Of special interest is the horrifically racist Jungle Drums. Not only does it represent African people in about the way you would expect from white-dominated American mass culture, it also featured Adolf Hitler having a temper tantrum when he hears that Superman has foiled a Nazi plot. Along with their bizarre cultural baggage, these cartoons represent some of the best animation of the golden age of animation, unfailingly exciting and shot (and even lit) like a major studio film. Moreover, they were highly determinative in shaping the Superman of the next 50 years.

A bonus disc further unpacks the mythology behind the Man of Steel. It contains the outstanding documentary The Amazing Story of Superman narrated by Kevin Spacey. A wealth of images from early comics and radio clips from the 1930s wrap us up in the era. This documentary is at its best in showing the massive pop culture phenomenon Superman became beyond the comic’s page.

Re-watching the series, and renewing my affection for the first two films, still left me convinced that this is a character best suited to the comic writers that have used the character to satire and explore revisionist histories of the golden age of comics. The character’s inherent superficiality, combined with his long history, has made for some of the best comic reimaginings in recent years. Grant Morrison’s All-State Superman is the best example. Mark Millar’s Red Son has little baby Kal-el landing in the Soviet Union instead of the American Midwest and rethinks the whole mythology in a reinvented Cold War. Alan Moore’s Whatever Happened to the Man of Tomorrow? managed to capture both the silliness of some of the mythology and some of its inherent pathos. Indeed, Moore’s Dr. Manhattan in Watchmen thinks through all the implications of a god-like super-hero and the result is tragic.

The comics work because they respond to fans that understand the character and can explore a history that has become as intricate, and sometimes as absurd, as a theological system.
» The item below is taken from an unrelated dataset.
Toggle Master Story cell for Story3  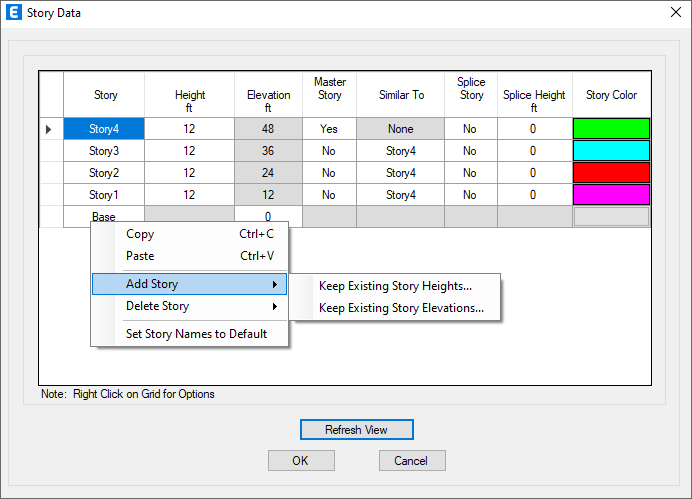[x=329, y=151]
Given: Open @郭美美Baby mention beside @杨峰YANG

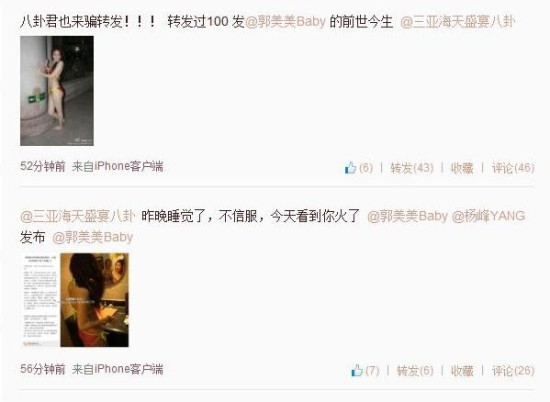Looking at the screenshot, I should [407, 216].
In major Hollywood films, the character is weighted down with too much history, symbolism and entrepreneurial merchandizing to ever fly.

Its hard to highly recommend this series given what duds at least three of the films are. And yet, the extras offer a really complete commemoration of one of the most important figures in American popular culture. If you are looking for good film, most of the series will be kryptonite to you. But if you want to explore how the 20th century became a forge of pop culture gods and heroes, this is the Blu-ray set for you.